Small works draw you in; they limit the surrounding space. In this, you become enclosed in a fashion totally at odds with the expansiveness of large-scale practices. The bodily relation is different. It’s a very specific feeling, a kind of intensity that feels totally contingent upon size.
Process is part of this too. The three artists here – Karl Weibke and Matt Hinkley, alongside Tigan – enact processes that are intensely theirs; as different from (and similar to) each other as they are from others. This too draws you in.
We can also point to more pragmatic things when we talk about making exhibitions: that curators are bound to certain administrative, financial, and logistical realities, and that these also shape what it is they do.
It’s worth mentioning, in closing, that such parameters are almost endlessly variable. This is why there is never only one version of an exhibition, just as there isn’t a definitive edit of a text.
In this, an exhibition comes down to what’s possible in the moment. Or in this case, what you can fit in carry-on.
A short line between three points, (Matt Hinkley, Aubrey Tigan, Karl Weibke), Laurel Doody, Los Angeles, April 25 – May 21, 2015.
Exhibition text: A short line between three points.
NOTE: I am indebted, of course, to the brilliant and indefatigable Fiona Connor.
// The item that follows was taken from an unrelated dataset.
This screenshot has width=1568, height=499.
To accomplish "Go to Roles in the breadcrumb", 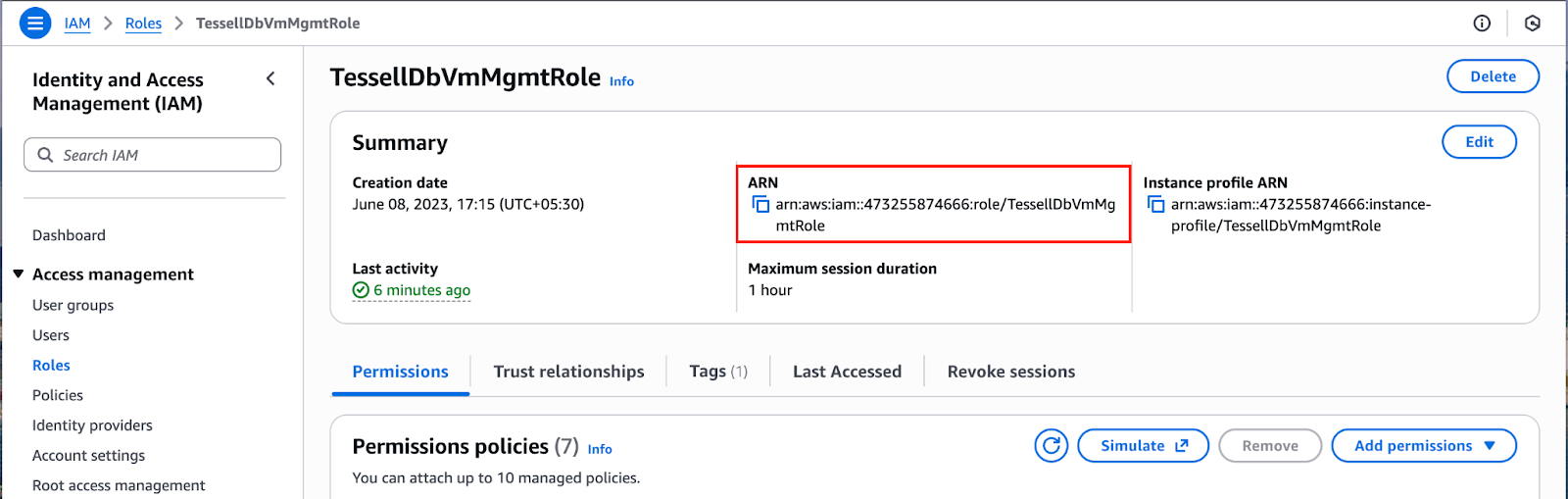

Laurel Doody is her (ongoing) brainchild: she invited me to take part in the program, provided the chairs and made the space beautiful, among many other things. Thanks also to Emily Anne Kuriyama, who wrote a closing text for the exhibition and to whose phrasing I owe something, particularly this line: ‘Each artwork is relatively small — no bigger than the sum of my two hands, palms up, held side-by-side’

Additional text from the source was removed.